So people could have messed up God’s plan for a better world by exercising their free will to do good?
No. God’s plan is based upon what He already knew we would do with our free will.
In other words, He doesn’t purposely cause something evil to happen. He just responds in the best possible way to what He knows we are already going to do.
I will also point out that I have a hard time imagining an omnipotent being wanting something but not willing it (after all, in God, will and power are one.) A “want” seems to imply a potential, but God is supposedly pure actuality.
God could easily not want sin but still will that it be allowed to happen. How? As you mentioned above, we have free will. Because God desires that we love Him, and love requires free will.
Here’s a quote from Fr. Donald H. Calloway’s book, “Under the Mantle: Marian Thoughts from a 21st Century Priest:”
"Created human persons can chose to be in communion with others, produce fruit, and act responsibly; or they can turn away from love, live in isolation, and bring hardship and pain to others. As we know, our first parents used their free will poorly and brought sin into the world. But that wasn’t the end of the story. As a matter of fact, it wasn’t even the beginning of the story. Though Adam and Eve were given an earthly paradise and lost it by failing to love and act responsibility, God’s providential and merciful love allowed their fall to happen -though he didn’t will it or desire it. The truth of the matter is that God knew it would happen, and he allowed it to happen because he had something better in mind.

▶ _EXERCISE DATA_
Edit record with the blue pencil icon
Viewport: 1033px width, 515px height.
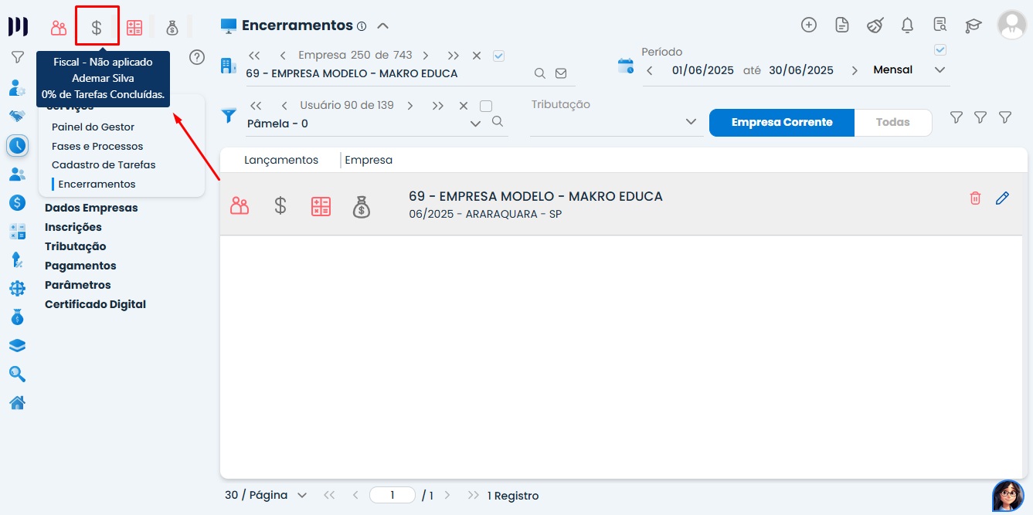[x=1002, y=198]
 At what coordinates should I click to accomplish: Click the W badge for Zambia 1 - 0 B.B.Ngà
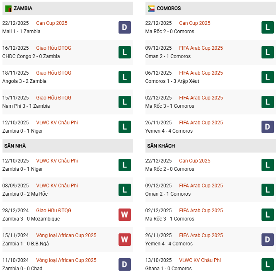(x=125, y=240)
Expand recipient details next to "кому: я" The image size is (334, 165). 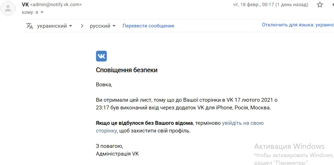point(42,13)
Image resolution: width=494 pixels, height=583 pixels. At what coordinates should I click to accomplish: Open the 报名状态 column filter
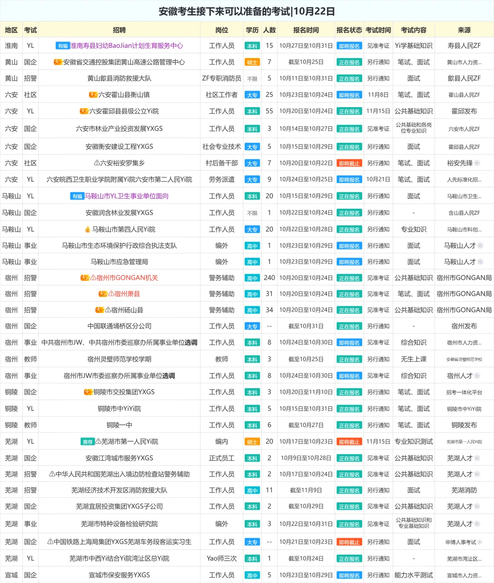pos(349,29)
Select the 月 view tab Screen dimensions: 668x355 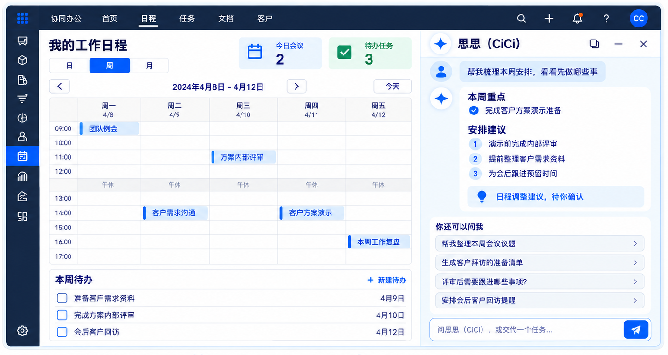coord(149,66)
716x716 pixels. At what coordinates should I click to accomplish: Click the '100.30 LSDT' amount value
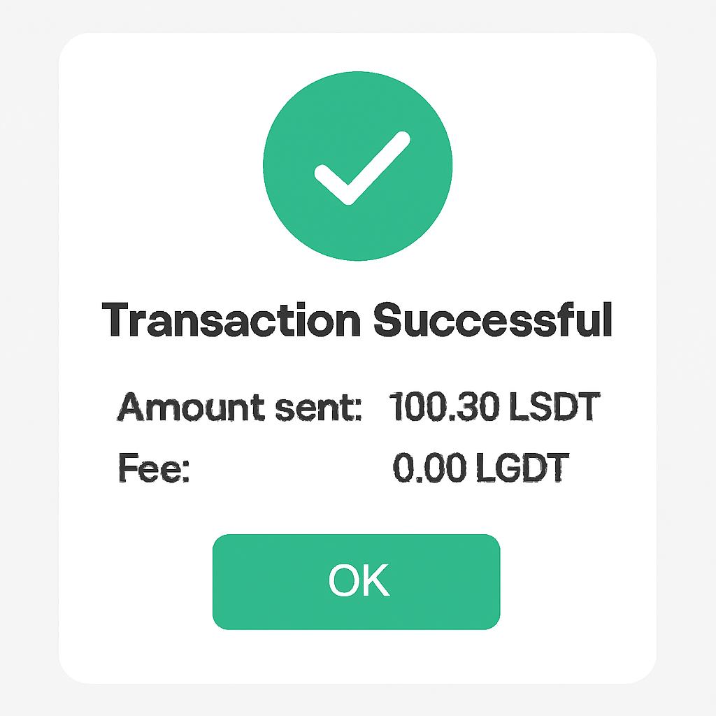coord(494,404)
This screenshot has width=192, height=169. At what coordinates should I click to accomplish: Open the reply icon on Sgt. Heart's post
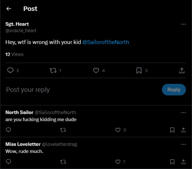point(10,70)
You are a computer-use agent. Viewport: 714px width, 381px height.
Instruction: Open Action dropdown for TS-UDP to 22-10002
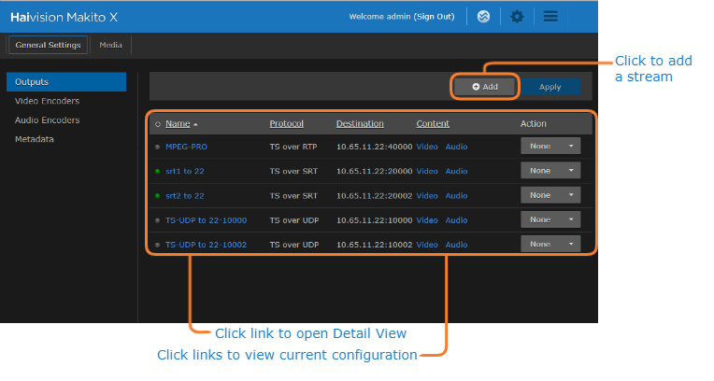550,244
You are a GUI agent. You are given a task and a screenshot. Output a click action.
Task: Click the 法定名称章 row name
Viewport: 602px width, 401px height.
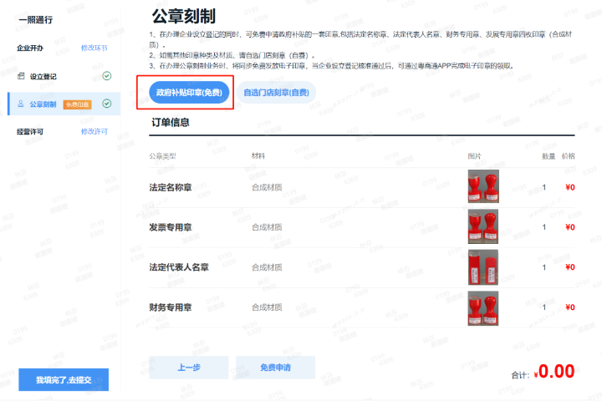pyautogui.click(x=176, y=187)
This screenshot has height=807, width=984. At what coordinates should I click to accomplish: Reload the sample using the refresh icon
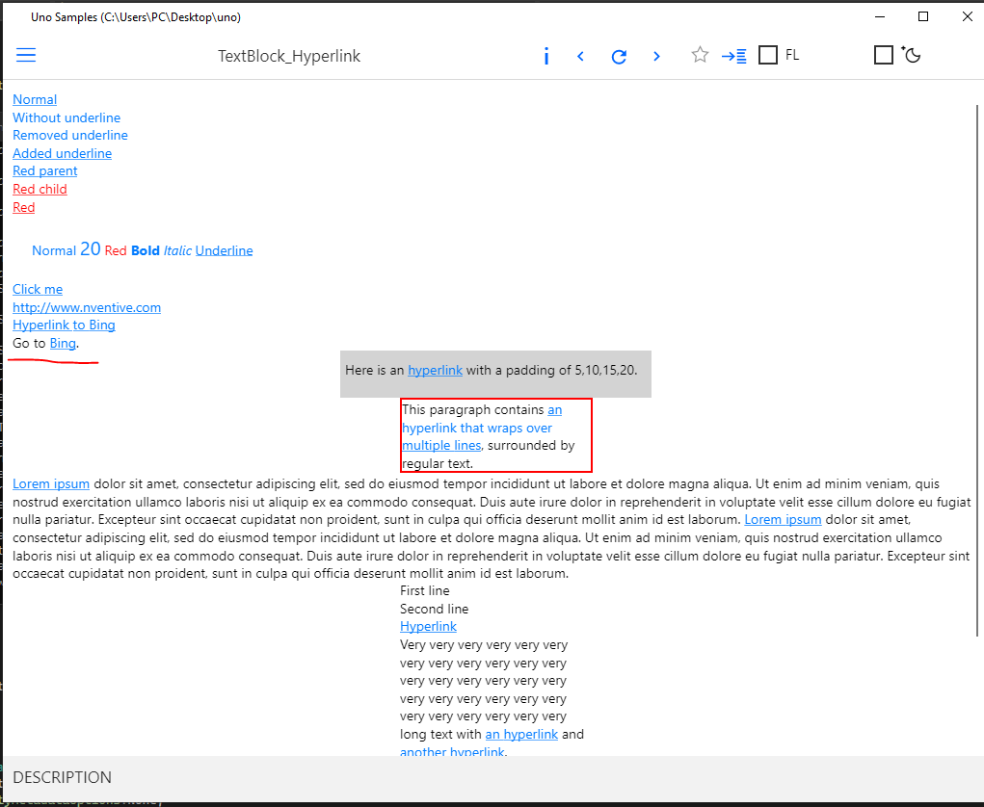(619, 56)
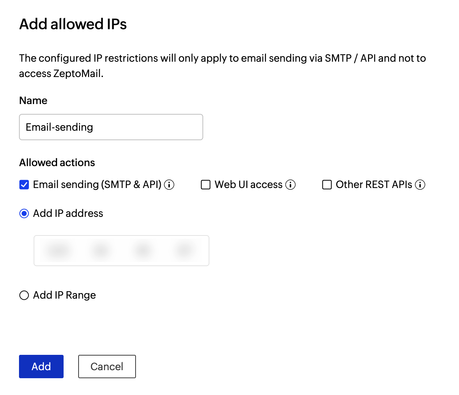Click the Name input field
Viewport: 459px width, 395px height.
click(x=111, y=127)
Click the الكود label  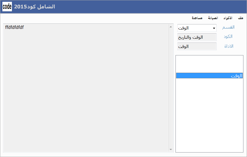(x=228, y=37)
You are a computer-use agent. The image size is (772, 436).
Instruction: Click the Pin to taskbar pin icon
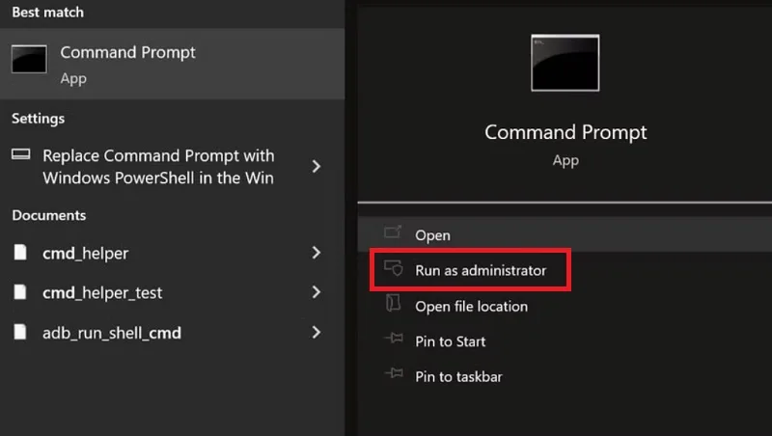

▶ _ACTIVITY A_
In the discussion of free will and God's plan, why does the quoted passage say God allowed the fall of Adam and Eve to happen?
▶ _ACTIVITY B_
Carry the discussion of free will and God's plan forward from its last sentence.

▶ _REPLY A_
He allowed it because he had something better in mind.

▶ _REPLY B_
"An earthly paradise is good, but it’s not good enough. God knew full well that Adam and Eve would fall, but that did not thwart his original intention for creating the heavens and the earth. Created persons were made to be in a nuptial union with God. We were created for a marriage feast! and as everybody knows, marriage require preparation and planning. Therefore, being omnipotent, God had already made provisions
ahead of time for Adam and Eve’s fall. He did this because the meaning and ultimate purpose of creation is not centered on the persons of Adam and Eve. Though they came first in
chronological time, in the divine plan, spiritual marriage was in the mind of God from all eternity. The ultimate meaning and purpose of creation was only brought to light in the fullness of time by the coming of the heavenly bridegroom, Jesus Christ. The
absolute primacy of Christ is sung about every year by the Church during the Easter Vigil in the beautiful hymn of the ‘Exultet’:
What good would life have been to us,
had Christ not come as our Redeemer?
Father, how wonderful your care for us!
How boundless your merciful love!
To ransom a slave you gave away your Son.
O happy fault,
O necessary sin of Adam, which gained for us
so great a Redeemer!"
I certainly can appreciate a Wabi-sabi aesthetic. However, I also have a hard time imagining this as the best of all possible worlds. For example, I strongly suspect the mothers in Egypt whose firstborn were killed by an angel of the lord would argue that God is not making the world better for them.
Besides the fact that this is attempting to judge God’s intentions from a subjective and personal perspective, it completely fails to take into account human will in the matter.
God didn’t WANT the Egyptians to commit the evils they did. But since He knew they would, He used their evils to change the course of history, affirm His own supremacy over the world and its idols, and to set forth the beginnings of His covenant and its demand for sacrifice that would ultimate culminate in the death of Jesus Christ on the cross.
One only needs to read the book of Genesis to know that God responds to sins which He hates to make the world better. The entire nation of Israel, the Chosen People, was established upon the sons of a man who stole the blessing from his older brother. And one also only needs to look at the image of Jesus on the cross to know that God uses evil to do good.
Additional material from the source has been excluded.